This addresses a critical evaluation issue for researchers in agentic AI, highlighting that current practices may lead to misleading claims about progress.

The paper tackles the problem of unreliable performance estimates in agentic system evaluations by analyzing 60,000 trajectories on SWE-Bench-Verified, finding that single-run pass@1 scores vary by 2.2 to 6.0 percentage points, which can obscure genuine algorithmic improvements of 2-3 percentage points.

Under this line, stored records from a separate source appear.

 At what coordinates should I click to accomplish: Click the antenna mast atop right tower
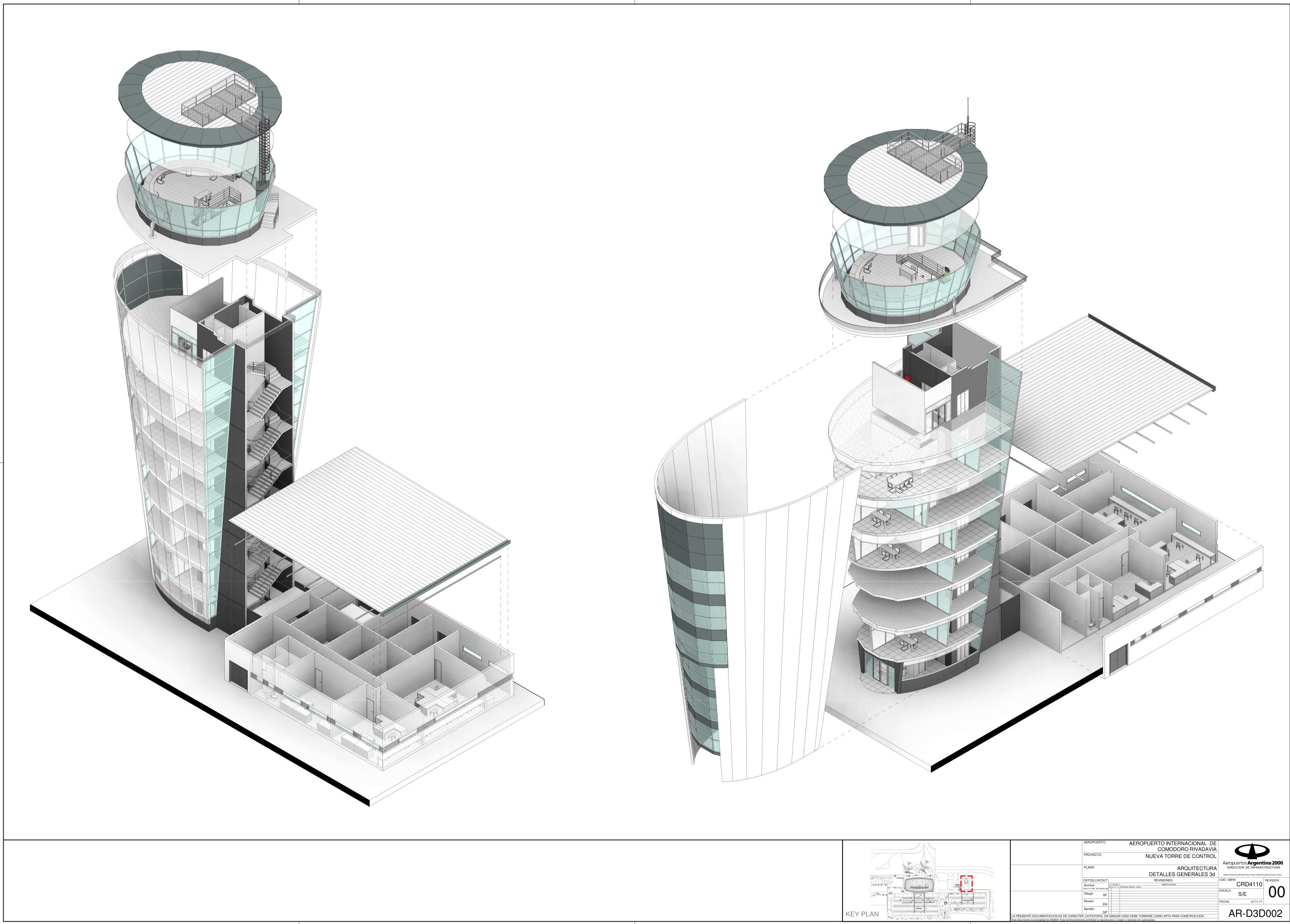(968, 110)
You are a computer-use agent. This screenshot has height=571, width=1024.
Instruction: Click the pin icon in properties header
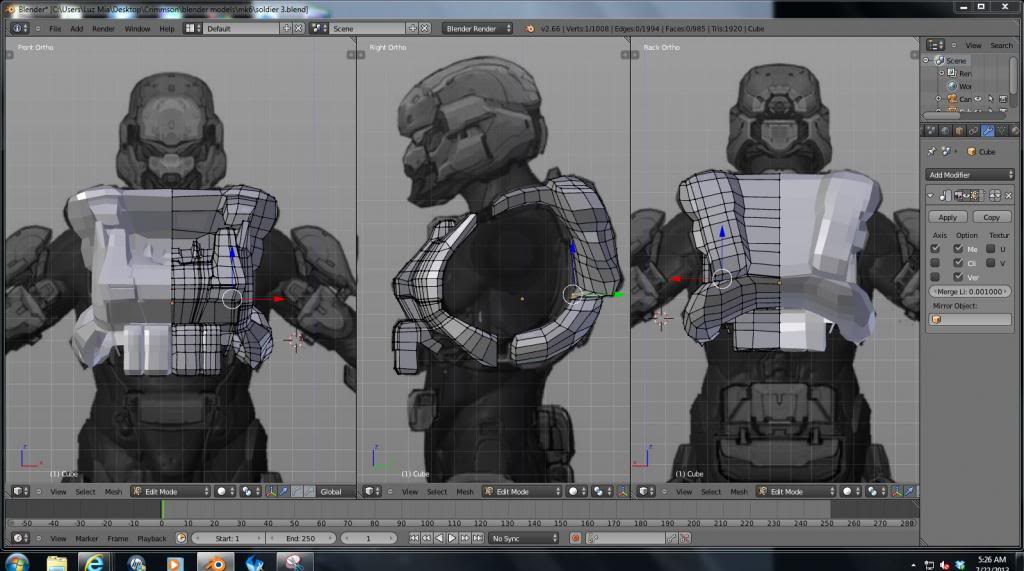pos(932,151)
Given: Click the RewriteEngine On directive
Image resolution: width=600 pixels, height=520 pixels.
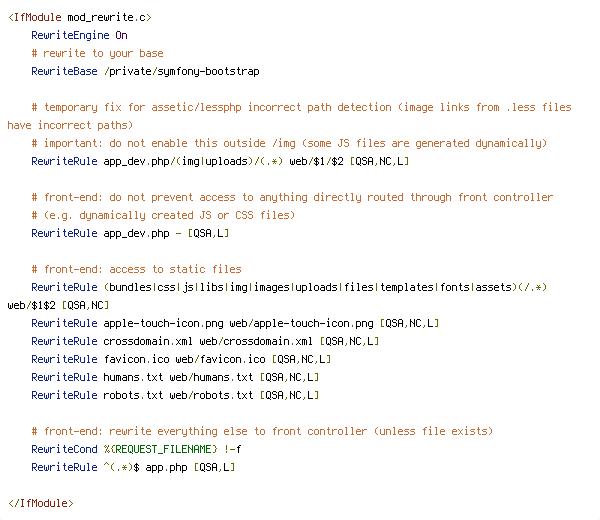Looking at the screenshot, I should click(x=79, y=36).
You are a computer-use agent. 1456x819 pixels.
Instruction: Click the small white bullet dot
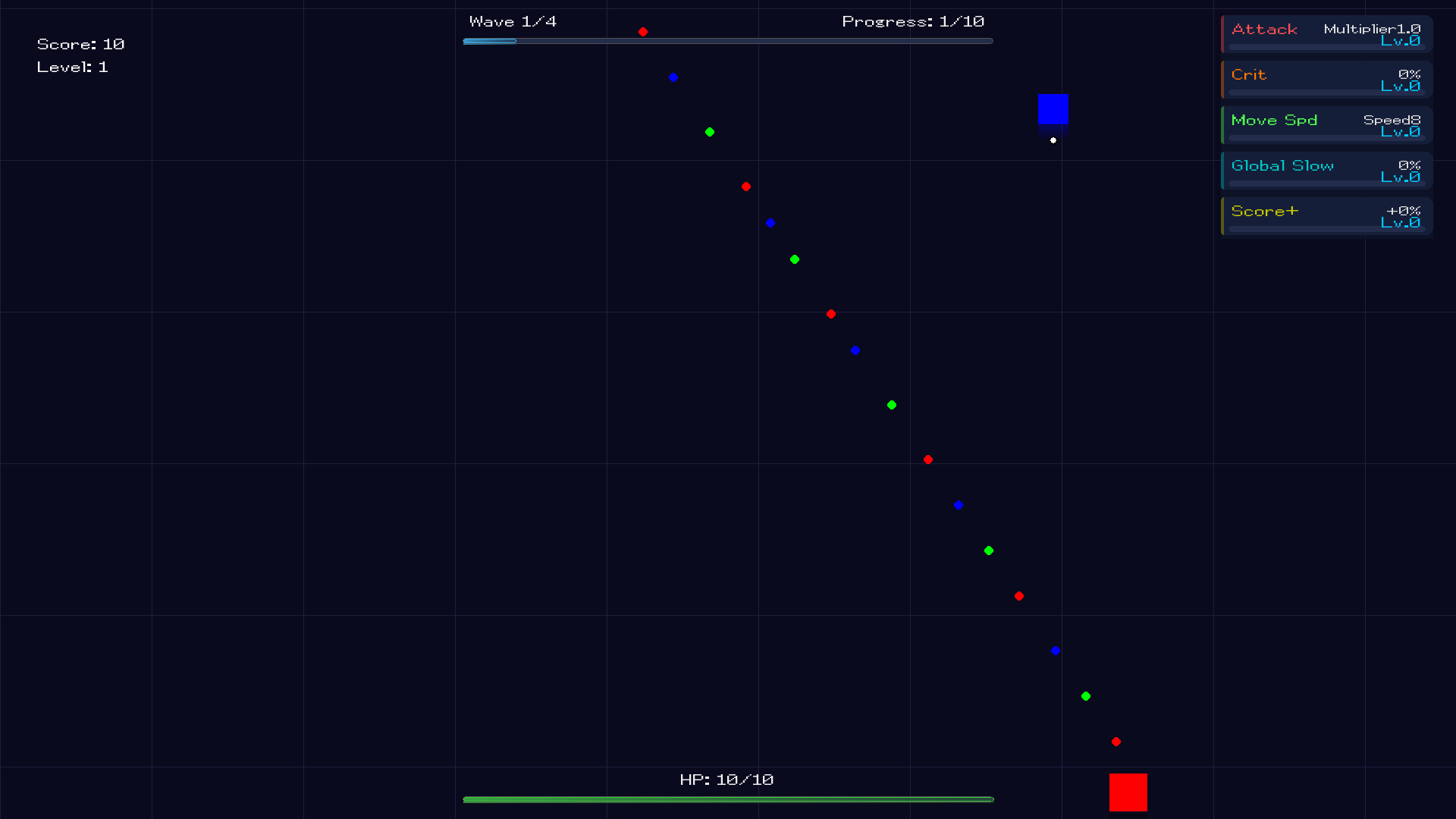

Agentic systems are evaluated on benchmarks where agents interact with environments to solve tasks. Most papers report a pass@1 score computed from a single run per task, assuming this gives a reliable performance estimate. We test this assumption by collecting 60,000 agentic trajectories on SWE-Bench-Verified, spanning three models and two scaffolds. We find substantial variance: single-run pass@1 estimates vary by 2.2 to 6.0 percentage points depending on which run is selected, with standard deviations exceeding 1.5 percentage points even at temperature 0. This variance has critical implications: reported improvements of 2--3 percentage points may reflect evaluation noise rather than genuine algorithmic progress. Through token-level analysis, we show that trajectories diverge early, often within the first few percent of tokens, and that these small differences cascade into different solution strategies. To enable reliable evaluation of agentic systems, we recommend three concrete practices: (1) estimate pass@1 from multiple independent runs per task, especially when measuring small improvements, (2) use statistical power analysis to determine the number of runs needed to detect expected effect sizes, and (3) consider metrics like pass@k (optimistic bound) and pass^k (pessimistic bound) with k>1 to better characterize the full performance envelope. While these practices increase evaluation cost, they are essential for distinguishing genuine scientific progress from statistical noise.